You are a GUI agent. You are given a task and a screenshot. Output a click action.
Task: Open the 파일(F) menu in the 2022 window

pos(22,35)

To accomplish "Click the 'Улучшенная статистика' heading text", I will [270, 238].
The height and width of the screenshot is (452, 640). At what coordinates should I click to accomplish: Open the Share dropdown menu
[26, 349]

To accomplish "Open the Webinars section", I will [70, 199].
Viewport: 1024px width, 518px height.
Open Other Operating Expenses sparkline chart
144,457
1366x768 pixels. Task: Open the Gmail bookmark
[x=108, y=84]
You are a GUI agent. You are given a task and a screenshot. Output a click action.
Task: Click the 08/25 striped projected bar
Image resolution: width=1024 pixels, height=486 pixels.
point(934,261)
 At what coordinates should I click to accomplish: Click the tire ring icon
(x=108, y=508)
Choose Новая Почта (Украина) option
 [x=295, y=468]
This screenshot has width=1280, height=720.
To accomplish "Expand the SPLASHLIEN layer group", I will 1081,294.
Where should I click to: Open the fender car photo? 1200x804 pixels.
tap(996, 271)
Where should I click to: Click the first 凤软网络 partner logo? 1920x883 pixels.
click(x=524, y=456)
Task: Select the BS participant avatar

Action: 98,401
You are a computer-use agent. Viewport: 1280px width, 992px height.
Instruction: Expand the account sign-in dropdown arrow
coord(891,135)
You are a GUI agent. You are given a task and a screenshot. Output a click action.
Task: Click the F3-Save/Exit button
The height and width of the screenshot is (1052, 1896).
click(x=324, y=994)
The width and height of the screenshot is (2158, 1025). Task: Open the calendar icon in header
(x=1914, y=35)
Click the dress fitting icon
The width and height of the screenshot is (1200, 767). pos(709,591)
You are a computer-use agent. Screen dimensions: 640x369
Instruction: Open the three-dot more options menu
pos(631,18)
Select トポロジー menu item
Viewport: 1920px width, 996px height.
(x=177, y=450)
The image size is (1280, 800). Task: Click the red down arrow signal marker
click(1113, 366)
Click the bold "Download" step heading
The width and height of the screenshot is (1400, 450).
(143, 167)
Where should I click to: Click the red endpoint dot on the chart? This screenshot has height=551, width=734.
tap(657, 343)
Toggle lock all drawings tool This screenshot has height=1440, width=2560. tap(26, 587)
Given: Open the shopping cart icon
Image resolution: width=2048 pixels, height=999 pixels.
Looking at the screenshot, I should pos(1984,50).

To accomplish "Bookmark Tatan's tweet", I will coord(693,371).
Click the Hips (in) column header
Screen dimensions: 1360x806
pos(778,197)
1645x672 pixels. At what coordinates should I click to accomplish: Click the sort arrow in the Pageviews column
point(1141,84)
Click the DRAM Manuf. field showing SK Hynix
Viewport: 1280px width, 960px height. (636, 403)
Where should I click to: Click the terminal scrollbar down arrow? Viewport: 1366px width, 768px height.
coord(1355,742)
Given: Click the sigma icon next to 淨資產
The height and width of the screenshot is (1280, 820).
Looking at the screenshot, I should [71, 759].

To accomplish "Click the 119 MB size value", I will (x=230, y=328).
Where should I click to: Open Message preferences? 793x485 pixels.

○ ○ ○ ○ ○ ○ ○

Your reply must repeat the entries above exactly and in full.

You are a GUI agent. You are given a task and a screenshot. Output a click action.
Task: Open the 파일(F) menu in the 2022 window

pos(22,35)

To accomplish "Click the 'Улучшенная статистика' heading text", I will [270, 238].
The height and width of the screenshot is (452, 640). At what coordinates should I click to accomplish: Open the Share dropdown menu
[26, 349]

To accomplish "Open the Webinars section", I will [70, 199].
Viewport: 1024px width, 518px height.
Open Other Operating Expenses sparkline chart
144,457
1366x768 pixels. Task: Open the Gmail bookmark
[x=108, y=84]
You are a GUI agent. You are given a task and a screenshot. Output a click action.
Task: Click the 08/25 striped projected bar
Image resolution: width=1024 pixels, height=486 pixels.
point(934,261)
 At what coordinates should I click to accomplish: Click the tire ring icon
(x=108, y=508)
Choose Новая Почта (Украина) option
 [x=295, y=468]
This screenshot has width=1280, height=720.
To accomplish "Expand the SPLASHLIEN layer group", I will 1081,294.
Where should I click to: Open the fender car photo? 1200x804 pixels.
tap(996, 271)
Where should I click to: Click the first 凤软网络 partner logo? 1920x883 pixels.
click(x=524, y=456)
Task: Select the BS participant avatar

Action: 98,401
You are a computer-use agent. Viewport: 1280px width, 992px height.
Instruction: Expand the account sign-in dropdown arrow
coord(891,135)
You are a GUI agent. You are given a task and a screenshot. Output a click action.
Task: Click the F3-Save/Exit button
The height and width of the screenshot is (1052, 1896).
click(x=324, y=994)
The width and height of the screenshot is (2158, 1025). Task: Open the calendar icon in header
(x=1914, y=35)
Click the dress fitting icon
The width and height of the screenshot is (1200, 767). pos(709,591)
You are a computer-use agent. Screen dimensions: 640x369
Instruction: Open the three-dot more options menu
pos(631,18)
Select トポロジー menu item
Viewport: 1920px width, 996px height.
(x=177, y=450)
The image size is (1280, 800). Task: Click the red down arrow signal marker
click(1113, 366)
Click the bold "Download" step heading
The width and height of the screenshot is (1400, 450).
(143, 167)
Where should I click to: Click the red endpoint dot on the chart? This screenshot has height=551, width=734.
tap(657, 343)
Toggle lock all drawings tool This screenshot has height=1440, width=2560. tap(26, 587)
Given: Open the shopping cart icon
Image resolution: width=2048 pixels, height=999 pixels.
Looking at the screenshot, I should pos(1984,50).

To accomplish "Bookmark Tatan's tweet", I will coord(693,371).
Click the Hips (in) column header
Screen dimensions: 1360x806
pos(778,197)
1645x672 pixels. At what coordinates should I click to accomplish: Click the sort arrow in the Pageviews column
point(1141,84)
Click the DRAM Manuf. field showing SK Hynix
Viewport: 1280px width, 960px height. (636, 403)
Where should I click to: Click the terminal scrollbar down arrow? Viewport: 1366px width, 768px height.
coord(1355,742)
Given: Click the sigma icon next to 淨資產
The height and width of the screenshot is (1280, 820).
Looking at the screenshot, I should [71, 759].

To accomplish "Click the 119 MB size value", I will (x=230, y=328).
Where should I click to: Open Message preferences? 793x485 pixels.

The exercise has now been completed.